- Prompt: Arrange everything from the line containing "Click David Raya's green goalkeeper shirt" down to the line containing "Action: pos(144,52)" as a JSON list of strings, one string per line, with blank lines skipped. Leave the pictures out of the answer.

- Exercise input:
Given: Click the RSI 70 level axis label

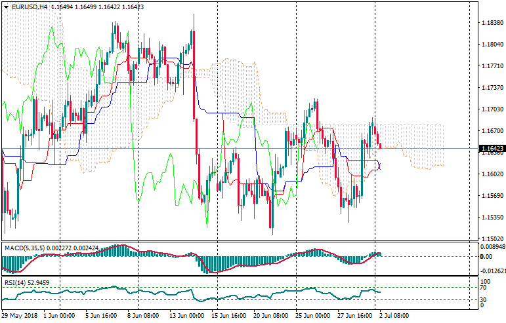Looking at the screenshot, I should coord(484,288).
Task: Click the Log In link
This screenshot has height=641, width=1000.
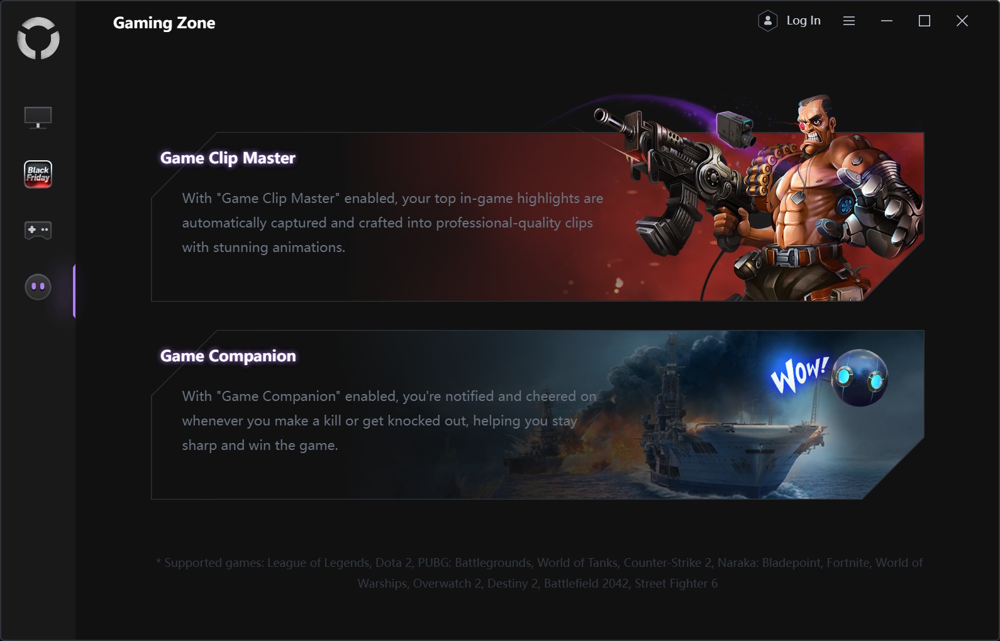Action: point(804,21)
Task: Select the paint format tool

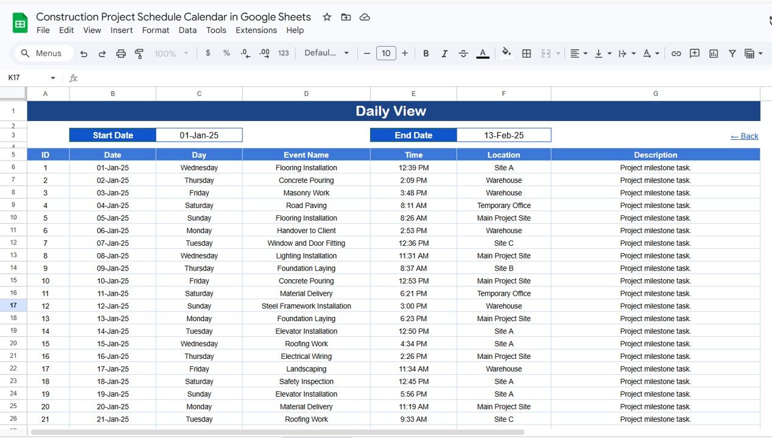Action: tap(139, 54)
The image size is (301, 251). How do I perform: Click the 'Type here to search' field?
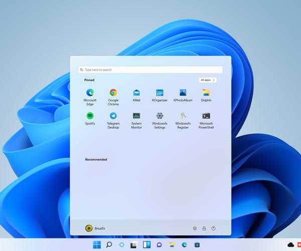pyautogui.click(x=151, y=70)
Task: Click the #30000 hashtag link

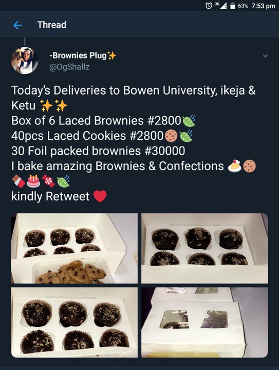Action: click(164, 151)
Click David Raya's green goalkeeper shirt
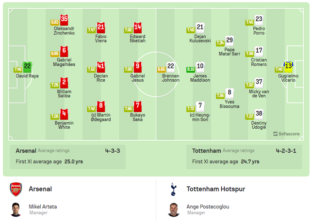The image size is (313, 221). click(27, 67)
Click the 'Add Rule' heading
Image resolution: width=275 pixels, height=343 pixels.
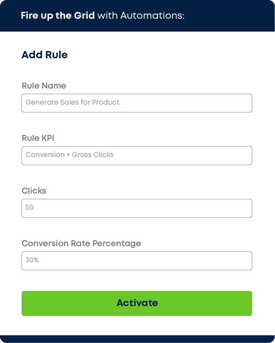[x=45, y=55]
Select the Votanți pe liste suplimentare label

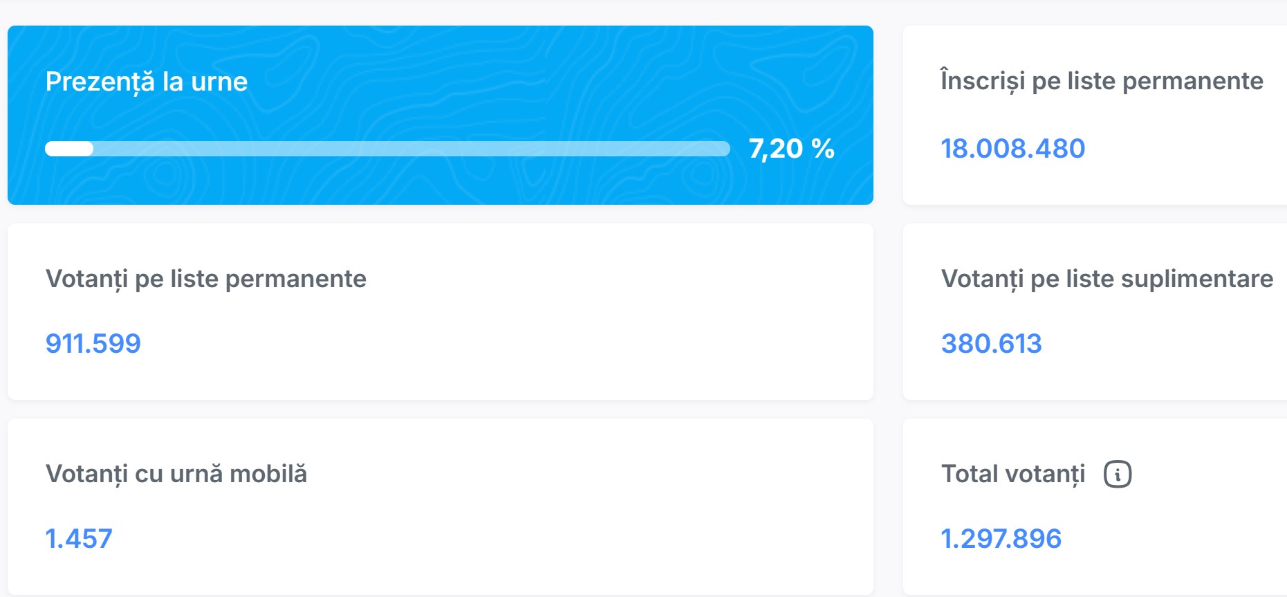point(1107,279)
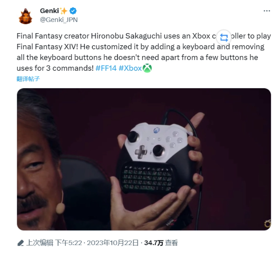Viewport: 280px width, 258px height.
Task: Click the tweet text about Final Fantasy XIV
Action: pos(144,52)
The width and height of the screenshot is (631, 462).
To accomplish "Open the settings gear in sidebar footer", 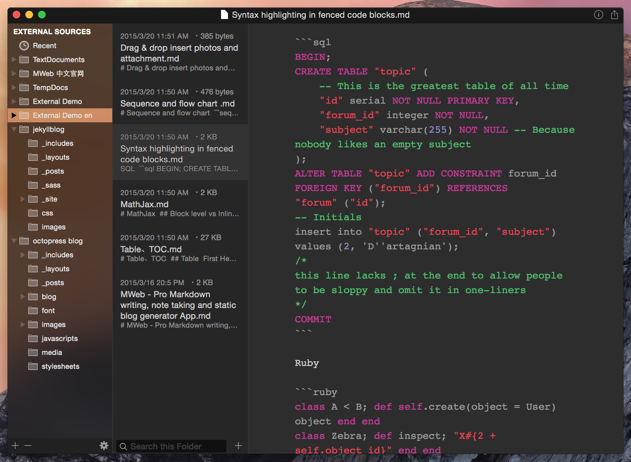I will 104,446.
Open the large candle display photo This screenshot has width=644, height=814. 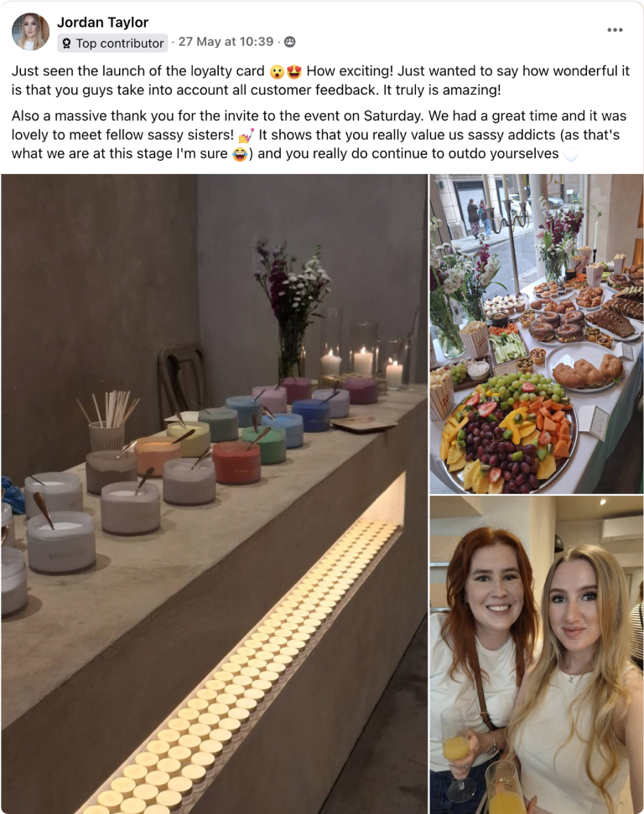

- Solution below:
[
  "Click David Raya's green goalkeeper shirt",
  "The image size is (313, 221). click(27, 67)",
  "Click the 'Add Rule' heading",
  "Image resolution: width=275 pixels, height=343 pixels.",
  "[x=45, y=55]",
  "Select the Votanți pe liste suplimentare label",
  "point(1107,279)",
  "Viewport: 280px width, 258px height.",
  "Task: Click the tweet text about Final Fantasy XIV",
  "Action: pos(144,52)"
]